§ **Activity**:
Please start at the first line of the records beneath and quote each line exactly, ending with the line containing "[Show settings menu] (460, 806)".

§ **Information shown**:
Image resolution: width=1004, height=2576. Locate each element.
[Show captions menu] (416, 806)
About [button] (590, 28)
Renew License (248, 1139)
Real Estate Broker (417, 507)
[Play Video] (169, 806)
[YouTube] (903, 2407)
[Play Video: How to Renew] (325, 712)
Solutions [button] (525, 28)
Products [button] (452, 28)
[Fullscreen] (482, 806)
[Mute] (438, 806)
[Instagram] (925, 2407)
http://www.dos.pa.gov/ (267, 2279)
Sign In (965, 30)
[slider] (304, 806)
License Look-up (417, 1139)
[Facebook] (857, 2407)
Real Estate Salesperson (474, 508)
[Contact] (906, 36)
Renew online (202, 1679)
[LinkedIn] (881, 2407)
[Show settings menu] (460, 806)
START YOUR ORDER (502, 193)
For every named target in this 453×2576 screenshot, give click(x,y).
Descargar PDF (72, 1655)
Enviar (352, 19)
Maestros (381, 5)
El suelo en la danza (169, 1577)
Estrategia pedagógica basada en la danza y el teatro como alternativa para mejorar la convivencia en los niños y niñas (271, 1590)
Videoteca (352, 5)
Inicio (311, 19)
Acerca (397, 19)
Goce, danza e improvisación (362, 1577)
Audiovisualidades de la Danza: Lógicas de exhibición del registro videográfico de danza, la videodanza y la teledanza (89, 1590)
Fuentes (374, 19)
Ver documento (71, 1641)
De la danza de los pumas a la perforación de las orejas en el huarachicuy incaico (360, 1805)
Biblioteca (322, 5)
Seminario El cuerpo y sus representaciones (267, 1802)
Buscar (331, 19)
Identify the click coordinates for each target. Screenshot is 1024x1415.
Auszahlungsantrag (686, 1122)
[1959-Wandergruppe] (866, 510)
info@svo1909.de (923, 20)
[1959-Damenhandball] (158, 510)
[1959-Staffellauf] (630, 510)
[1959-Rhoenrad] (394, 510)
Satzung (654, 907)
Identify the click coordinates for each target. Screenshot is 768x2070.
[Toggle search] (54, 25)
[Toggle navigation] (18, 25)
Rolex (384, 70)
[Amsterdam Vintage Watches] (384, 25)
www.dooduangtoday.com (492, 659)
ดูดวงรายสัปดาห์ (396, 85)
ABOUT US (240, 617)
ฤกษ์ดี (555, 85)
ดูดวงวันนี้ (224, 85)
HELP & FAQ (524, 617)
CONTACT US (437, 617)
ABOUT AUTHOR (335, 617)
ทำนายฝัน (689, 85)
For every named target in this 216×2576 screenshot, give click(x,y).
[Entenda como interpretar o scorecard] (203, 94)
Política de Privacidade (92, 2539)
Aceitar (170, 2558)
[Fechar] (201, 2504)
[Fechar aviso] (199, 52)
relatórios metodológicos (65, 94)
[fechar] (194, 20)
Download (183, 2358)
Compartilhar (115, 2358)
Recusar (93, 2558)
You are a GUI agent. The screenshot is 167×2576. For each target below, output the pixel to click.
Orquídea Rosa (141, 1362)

§ **Response to the exercise**:
Image resolution: width=1004, height=2576. Locate each element.
[Show captions menu] (416, 806)
About [button] (590, 28)
Renew License (248, 1139)
Real Estate Broker (417, 507)
[Play Video] (169, 806)
[YouTube] (903, 2407)
[Play Video: How to Renew] (325, 712)
Solutions [button] (525, 28)
Products [button] (452, 28)
[Fullscreen] (482, 806)
[Mute] (438, 806)
[Instagram] (925, 2407)
http://www.dos.pa.gov/ (267, 2279)
Sign In (965, 30)
[slider] (304, 806)
License Look-up (417, 1139)
[Facebook] (857, 2407)
Real Estate Salesperson (474, 508)
[Contact] (906, 36)
Renew online (202, 1679)
[LinkedIn] (881, 2407)
[Show settings menu] (460, 806)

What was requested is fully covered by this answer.